Neumarkt: Jugendstraftäter werden schneller abgeurteilt

6.5.2015, 16:10 Uhr
Jugendstraftätern soll beim Amtsgericht Neumarkt schneller der Prozess gemacht werden

© dpa Jugendstraftätern soll beim Amtsgericht Neumarkt schneller der Prozess gemacht werden

Freitags kurz vor Mittag wurden die beiden jugendlichen Ladendiebinnen mit Waren im Wert von 225 Euro erwischt. Noch an jenem Tag hat die Polizei alle Ermittlungen abgeschlossen und den Fall an die Staatsanwaltschaft und die Jugendgerichtshilfe weitergeleitet.

Exakt zwei Wochen später kamen die reuigen Diebinnen bei der Hauptverhandlung vor Jugendrichter Danny Schaller mit einem blauen Auge davon: Er stellte das Verfahren gegen die zwei jungen Frauen gegen eine geringe Geldauflage ein. Schaller: „Es ist ein schönes Erlebnis: Je mehr Eindruck man durch das Verfahren macht, desto weniger brachial muss man strafen.“ Als erstes Gericht im Bezirk des Oberlandesgerichts Nürnberg erprobt Neumarkt seit 1. Dezember 2014 das sogenannte „beschleunigte Jugendverfahren“.

Laut Amtsgerichtsdirektor Harald Müller soll dabei der „Erziehungsgedanke“ des Jugendstrafrechts im Vordergrund stehen. Aber nicht nur: Die schnellere Aburteilung soll auch abschreckend und präventiv wirken.

Jeder zehnte Fall kommt in Frage

Weil für das beschleunigte Verfahren nur bestimmte Fälle in Frage kommen, werden in Neumarkt voraussichtlich nur etwa zehn Prozent der Jugendstrafsachen nach dem Modell behandelt.

Nur einfache bis „mittelgradige“ Kriminalität ist geeignet. Beispiele: Ladendiebstähle, Sachbeschädigungen, Körperverletzung, Beleidigung oder Ausweismissbrauch. Ganz leichte und schwere Fälle von jugendlichen oder heranwachsenden Intensivtätern scheiden dagegen aus. „Wir machen keinerlei Zugeständnisse oder Abstriche bei der objektiven Wahrheitsfindung, die Rechte der Beschuldigten und Erziehungsberechtigten werden in keiner Weise beschnitten“, versicherte Jugendrichter Schaller.

Voraussetzung für das beschleunigte Verfahren sei ein leichter und schneller Tatnachweis etwa durch ein Geständnis oder Zeugenaussagen.
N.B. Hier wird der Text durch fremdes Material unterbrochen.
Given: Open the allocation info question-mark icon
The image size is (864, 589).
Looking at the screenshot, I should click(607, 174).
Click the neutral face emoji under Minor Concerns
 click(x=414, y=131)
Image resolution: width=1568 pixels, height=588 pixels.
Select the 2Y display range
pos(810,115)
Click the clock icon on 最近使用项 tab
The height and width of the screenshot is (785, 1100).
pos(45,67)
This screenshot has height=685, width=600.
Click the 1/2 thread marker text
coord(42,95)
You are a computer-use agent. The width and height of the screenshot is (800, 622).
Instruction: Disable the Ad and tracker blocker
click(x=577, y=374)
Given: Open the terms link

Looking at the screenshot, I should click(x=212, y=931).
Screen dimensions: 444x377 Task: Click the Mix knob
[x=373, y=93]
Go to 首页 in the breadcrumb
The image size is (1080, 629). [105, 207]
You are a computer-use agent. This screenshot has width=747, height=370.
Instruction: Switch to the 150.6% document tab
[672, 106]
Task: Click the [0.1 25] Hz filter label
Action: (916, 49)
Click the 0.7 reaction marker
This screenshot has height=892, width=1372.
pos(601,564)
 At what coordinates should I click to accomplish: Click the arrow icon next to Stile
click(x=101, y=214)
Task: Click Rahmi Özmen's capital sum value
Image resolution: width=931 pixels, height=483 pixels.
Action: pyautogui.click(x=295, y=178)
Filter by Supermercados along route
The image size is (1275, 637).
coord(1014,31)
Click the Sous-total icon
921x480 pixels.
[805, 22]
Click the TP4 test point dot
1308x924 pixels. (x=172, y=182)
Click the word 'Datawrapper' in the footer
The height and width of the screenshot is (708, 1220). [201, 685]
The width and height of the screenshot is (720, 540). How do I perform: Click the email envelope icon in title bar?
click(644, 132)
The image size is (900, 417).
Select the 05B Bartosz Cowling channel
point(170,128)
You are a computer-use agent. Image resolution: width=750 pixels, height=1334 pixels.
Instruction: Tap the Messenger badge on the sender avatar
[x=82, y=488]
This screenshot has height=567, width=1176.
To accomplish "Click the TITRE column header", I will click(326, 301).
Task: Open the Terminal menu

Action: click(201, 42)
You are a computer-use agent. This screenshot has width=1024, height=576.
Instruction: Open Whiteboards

Polizei, Staatsanwaltschaft, Jugendgerichtshilfe und Gericht müssten in solchen Fällen reibungslos zusammenarbeiten. Die drei ersten Fälle im Rahmen des Modellversuchs waren in 13, 19 und 21 Tagen erledigt.

Entlastung für die Polizei

Polizeichef Helmut Lukas begrüßte das Modell auch deshalb, weil Beamte weniger häufig als Zeugen vor Gericht erscheinen müssten.

Das Neumarkter Projekt greift einschlägige Modelle in Berlin-Neukölln und in Bamberg auf. Das Amtsgericht Regensburg erprobt ebenfalls schnellere Verfahren zur Aburteilung auch von erwachsenen Tätern.